EXERCISE BRIEF: Please update the entries below by replacing every occurrence of "Where should I click to" with "Where do I click to" and leaving everything else unchanged.

(A block of data)

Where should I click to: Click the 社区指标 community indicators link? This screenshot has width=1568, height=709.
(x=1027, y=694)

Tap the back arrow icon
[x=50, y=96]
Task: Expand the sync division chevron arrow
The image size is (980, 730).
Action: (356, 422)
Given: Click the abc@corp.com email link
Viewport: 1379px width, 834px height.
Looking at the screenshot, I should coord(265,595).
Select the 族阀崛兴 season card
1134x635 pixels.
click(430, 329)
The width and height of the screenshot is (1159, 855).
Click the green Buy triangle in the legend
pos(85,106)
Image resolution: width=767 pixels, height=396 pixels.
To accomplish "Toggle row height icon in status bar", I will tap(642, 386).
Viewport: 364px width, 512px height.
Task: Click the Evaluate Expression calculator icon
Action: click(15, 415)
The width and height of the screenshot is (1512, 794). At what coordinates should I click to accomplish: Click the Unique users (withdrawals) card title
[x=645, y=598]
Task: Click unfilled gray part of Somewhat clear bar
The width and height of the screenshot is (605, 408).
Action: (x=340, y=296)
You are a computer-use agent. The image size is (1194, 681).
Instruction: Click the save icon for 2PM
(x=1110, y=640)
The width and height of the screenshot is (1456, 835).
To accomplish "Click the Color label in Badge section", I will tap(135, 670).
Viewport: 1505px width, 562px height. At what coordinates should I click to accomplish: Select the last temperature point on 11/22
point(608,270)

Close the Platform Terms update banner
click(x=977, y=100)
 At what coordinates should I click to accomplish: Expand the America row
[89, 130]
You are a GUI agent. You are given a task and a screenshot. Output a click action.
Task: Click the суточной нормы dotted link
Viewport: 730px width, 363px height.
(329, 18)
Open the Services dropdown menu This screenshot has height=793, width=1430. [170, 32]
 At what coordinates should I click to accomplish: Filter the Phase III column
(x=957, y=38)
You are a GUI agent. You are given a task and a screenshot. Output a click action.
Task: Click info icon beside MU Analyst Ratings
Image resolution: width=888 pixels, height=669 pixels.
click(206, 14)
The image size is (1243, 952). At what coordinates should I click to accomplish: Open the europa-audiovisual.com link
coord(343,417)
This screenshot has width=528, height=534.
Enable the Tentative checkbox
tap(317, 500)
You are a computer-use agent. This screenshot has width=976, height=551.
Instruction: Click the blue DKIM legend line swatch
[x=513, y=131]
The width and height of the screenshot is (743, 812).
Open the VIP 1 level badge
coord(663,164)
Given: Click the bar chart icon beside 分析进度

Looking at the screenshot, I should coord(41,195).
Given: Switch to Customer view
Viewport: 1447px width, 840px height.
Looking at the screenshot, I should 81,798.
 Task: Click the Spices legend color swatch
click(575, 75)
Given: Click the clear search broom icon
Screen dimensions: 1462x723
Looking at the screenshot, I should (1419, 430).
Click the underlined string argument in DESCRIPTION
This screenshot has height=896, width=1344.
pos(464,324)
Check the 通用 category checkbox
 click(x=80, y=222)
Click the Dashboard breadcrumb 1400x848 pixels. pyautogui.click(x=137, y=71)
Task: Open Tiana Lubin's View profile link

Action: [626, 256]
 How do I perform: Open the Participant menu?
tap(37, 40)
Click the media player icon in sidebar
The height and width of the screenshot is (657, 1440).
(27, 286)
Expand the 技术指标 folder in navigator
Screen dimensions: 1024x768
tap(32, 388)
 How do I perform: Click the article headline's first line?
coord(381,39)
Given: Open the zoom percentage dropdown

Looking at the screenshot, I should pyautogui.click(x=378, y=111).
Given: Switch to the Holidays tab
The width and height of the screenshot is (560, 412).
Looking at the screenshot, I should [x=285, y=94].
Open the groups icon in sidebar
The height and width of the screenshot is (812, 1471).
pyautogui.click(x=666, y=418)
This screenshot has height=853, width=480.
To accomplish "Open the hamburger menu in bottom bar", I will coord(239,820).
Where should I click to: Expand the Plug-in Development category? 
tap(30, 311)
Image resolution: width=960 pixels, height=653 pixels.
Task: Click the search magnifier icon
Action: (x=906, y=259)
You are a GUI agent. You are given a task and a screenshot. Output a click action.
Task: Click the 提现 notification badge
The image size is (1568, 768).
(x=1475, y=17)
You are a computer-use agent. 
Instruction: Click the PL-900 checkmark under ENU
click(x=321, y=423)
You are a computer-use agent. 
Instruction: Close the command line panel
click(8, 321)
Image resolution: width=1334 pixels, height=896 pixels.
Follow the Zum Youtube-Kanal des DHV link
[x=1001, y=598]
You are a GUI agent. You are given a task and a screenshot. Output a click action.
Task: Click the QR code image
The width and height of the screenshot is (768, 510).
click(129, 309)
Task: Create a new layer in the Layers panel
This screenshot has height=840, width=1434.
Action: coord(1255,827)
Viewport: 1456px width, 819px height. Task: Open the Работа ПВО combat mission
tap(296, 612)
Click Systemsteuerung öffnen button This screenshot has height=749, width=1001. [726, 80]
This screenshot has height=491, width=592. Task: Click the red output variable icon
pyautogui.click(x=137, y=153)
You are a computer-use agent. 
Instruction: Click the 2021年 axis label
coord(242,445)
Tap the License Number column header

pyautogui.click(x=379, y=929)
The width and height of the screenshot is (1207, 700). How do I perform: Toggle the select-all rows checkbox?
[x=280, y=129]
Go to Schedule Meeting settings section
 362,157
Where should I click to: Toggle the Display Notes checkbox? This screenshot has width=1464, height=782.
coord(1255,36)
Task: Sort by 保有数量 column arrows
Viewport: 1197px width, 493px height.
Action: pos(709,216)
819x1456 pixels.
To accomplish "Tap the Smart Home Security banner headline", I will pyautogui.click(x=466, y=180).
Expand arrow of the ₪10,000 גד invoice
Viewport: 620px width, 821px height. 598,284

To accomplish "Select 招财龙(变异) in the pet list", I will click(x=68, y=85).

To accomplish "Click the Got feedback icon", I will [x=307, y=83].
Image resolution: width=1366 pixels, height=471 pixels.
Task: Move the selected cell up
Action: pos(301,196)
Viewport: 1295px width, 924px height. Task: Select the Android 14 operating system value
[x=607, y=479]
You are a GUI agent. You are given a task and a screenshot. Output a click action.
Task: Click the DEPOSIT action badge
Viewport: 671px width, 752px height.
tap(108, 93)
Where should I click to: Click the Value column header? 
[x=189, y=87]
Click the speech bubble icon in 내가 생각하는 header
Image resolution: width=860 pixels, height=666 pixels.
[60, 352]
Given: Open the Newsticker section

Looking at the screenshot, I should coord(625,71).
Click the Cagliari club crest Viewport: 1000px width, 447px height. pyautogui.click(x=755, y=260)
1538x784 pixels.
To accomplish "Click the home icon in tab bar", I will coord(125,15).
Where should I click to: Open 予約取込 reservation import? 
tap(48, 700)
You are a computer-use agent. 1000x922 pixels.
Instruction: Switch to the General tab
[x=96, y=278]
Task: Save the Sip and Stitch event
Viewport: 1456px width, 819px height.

RESULT FOR THIS EXERCISE:
Where do I click to: Click the 社区指标 community indicators link? This screenshot has width=1568, height=709.
(x=1027, y=694)

Tap the back arrow icon
[x=50, y=96]
Task: Expand the sync division chevron arrow
The image size is (980, 730).
Action: (356, 422)
Given: Click the abc@corp.com email link
Viewport: 1379px width, 834px height.
Looking at the screenshot, I should coord(265,595).
Select the 族阀崛兴 season card
1134x635 pixels.
click(430, 329)
The width and height of the screenshot is (1159, 855).
Click the green Buy triangle in the legend
pos(85,106)
Image resolution: width=767 pixels, height=396 pixels.
To accomplish "Toggle row height icon in status bar", I will tap(642, 386).
Viewport: 364px width, 512px height.
Task: Click the Evaluate Expression calculator icon
Action: click(15, 415)
The width and height of the screenshot is (1512, 794). At what coordinates should I click to accomplish: Click the Unique users (withdrawals) card title
[x=645, y=598]
Task: Click unfilled gray part of Somewhat clear bar
The width and height of the screenshot is (605, 408).
Action: (x=340, y=296)
You are a computer-use agent. The image size is (1194, 681).
Instruction: Click the save icon for 2PM
(x=1110, y=640)
The width and height of the screenshot is (1456, 835).
To accomplish "Click the Color label in Badge section", I will tap(135, 670).
Viewport: 1505px width, 562px height. At what coordinates should I click to accomplish: Select the last temperature point on 11/22
point(608,270)

Close the Platform Terms update banner
click(x=977, y=100)
 At what coordinates should I click to accomplish: Expand the America row
[89, 130]
You are a GUI agent. You are given a task and a screenshot. Output a click action.
Task: Click the суточной нормы dotted link
Viewport: 730px width, 363px height.
(329, 18)
Open the Services dropdown menu This screenshot has height=793, width=1430. [170, 32]
 At what coordinates should I click to accomplish: Filter the Phase III column
(x=957, y=38)
You are a GUI agent. You are given a task and a screenshot. Output a click action.
Task: Click info icon beside MU Analyst Ratings
Image resolution: width=888 pixels, height=669 pixels.
click(206, 14)
The image size is (1243, 952). At what coordinates should I click to accomplish: Open the europa-audiovisual.com link
coord(343,417)
This screenshot has width=528, height=534.
Enable the Tentative checkbox
tap(317, 500)
You are a computer-use agent. This screenshot has width=976, height=551.
Instruction: Click the blue DKIM legend line swatch
[x=513, y=131]
The width and height of the screenshot is (743, 812).
Open the VIP 1 level badge
coord(663,164)
Given: Click the bar chart icon beside 分析进度

Looking at the screenshot, I should coord(41,195).
Given: Switch to Customer view
Viewport: 1447px width, 840px height.
Looking at the screenshot, I should 81,798.
 Task: Click the Spices legend color swatch
click(575, 75)
Given: Click the clear search broom icon
Screen dimensions: 1462x723
Looking at the screenshot, I should (1419, 430).
Click the underlined string argument in DESCRIPTION
This screenshot has height=896, width=1344.
pos(464,324)
Check the 通用 category checkbox
 click(x=80, y=222)
Click the Dashboard breadcrumb 1400x848 pixels. pyautogui.click(x=137, y=71)
Task: Open Tiana Lubin's View profile link

Action: [626, 256]
 How do I perform: Open the Participant menu?
tap(37, 40)
Click the media player icon in sidebar
The height and width of the screenshot is (657, 1440).
(27, 286)
Expand the 技术指标 folder in navigator
Screen dimensions: 1024x768
tap(32, 388)
 How do I perform: Click the article headline's first line?
coord(381,39)
Given: Open the zoom percentage dropdown

Looking at the screenshot, I should pyautogui.click(x=378, y=111).
Given: Switch to the Holidays tab
The width and height of the screenshot is (560, 412).
Looking at the screenshot, I should [x=285, y=94].
Open the groups icon in sidebar
The height and width of the screenshot is (812, 1471).
pyautogui.click(x=666, y=418)
This screenshot has height=853, width=480.
To accomplish "Open the hamburger menu in bottom bar", I will coord(239,820).
Where do I click to: Expand the Plug-in Development category? 
tap(30, 311)
Image resolution: width=960 pixels, height=653 pixels.
Task: Click the search magnifier icon
Action: (x=906, y=259)
You are a GUI agent. You are given a task and a screenshot. Output a click action.
Task: Click the 提现 notification badge
The image size is (1568, 768).
(x=1475, y=17)
You are a computer-use agent. 
Instruction: Click the PL-900 checkmark under ENU
click(x=321, y=423)
You are a computer-use agent. 
Instruction: Close the command line panel
click(8, 321)
Image resolution: width=1334 pixels, height=896 pixels.
Follow the Zum Youtube-Kanal des DHV link
[x=1001, y=598]
You are a GUI agent. You are given a task and a screenshot. Output a click action.
Task: Click the QR code image
The width and height of the screenshot is (768, 510).
click(129, 309)
Task: Create a new layer in the Layers panel
This screenshot has height=840, width=1434.
Action: coord(1255,827)
Viewport: 1456px width, 819px height. Task: Open the Работа ПВО combat mission
tap(296, 612)
Click Systemsteuerung öffnen button This screenshot has height=749, width=1001. [726, 80]
This screenshot has height=491, width=592. Task: Click the red output variable icon
pyautogui.click(x=137, y=153)
You are a computer-use agent. 
Instruction: Click the 2021年 axis label
coord(242,445)
Tap the License Number column header

pyautogui.click(x=379, y=929)
The width and height of the screenshot is (1207, 700). How do I perform: Toggle the select-all rows checkbox?
[x=280, y=129]
Go to Schedule Meeting settings section
 362,157
Where do I click to: Toggle the Display Notes checkbox? This screenshot has width=1464, height=782.
coord(1255,36)
Task: Sort by 保有数量 column arrows
Viewport: 1197px width, 493px height.
Action: pos(709,216)
819x1456 pixels.
To accomplish "Tap the Smart Home Security banner headline", I will pyautogui.click(x=466, y=180).
Expand arrow of the ₪10,000 גד invoice
Viewport: 620px width, 821px height. 598,284

To accomplish "Select 招财龙(变异) in the pet list", I will click(x=68, y=85).

To accomplish "Click the Got feedback icon", I will [x=307, y=83].
Image resolution: width=1366 pixels, height=471 pixels.
Task: Move the selected cell up
Action: pos(301,196)
Viewport: 1295px width, 924px height. Task: Select the Android 14 operating system value
[x=607, y=479]
You are a GUI agent. You are given a task and a screenshot. Output a click action.
Task: Click the DEPOSIT action badge
Viewport: 671px width, 752px height.
tap(108, 93)
Where do I click to: Click the Value column header? 
[x=189, y=87]
Click the speech bubble icon in 내가 생각하는 header
Image resolution: width=860 pixels, height=666 pixels.
[60, 352]
Given: Open the Newsticker section

Looking at the screenshot, I should coord(625,71).
Click the Cagliari club crest Viewport: 1000px width, 447px height. pyautogui.click(x=755, y=260)
1538x784 pixels.
To accomplish "Click the home icon in tab bar", I will coord(125,15).
Where do I click to: Open 予約取込 reservation import? 
tap(48, 700)
You are a computer-use agent. 1000x922 pixels.
Instruction: Switch to the General tab
[x=96, y=278]
Task: Save the Sip and Stitch event
Viewport: 1456px width, 819px height.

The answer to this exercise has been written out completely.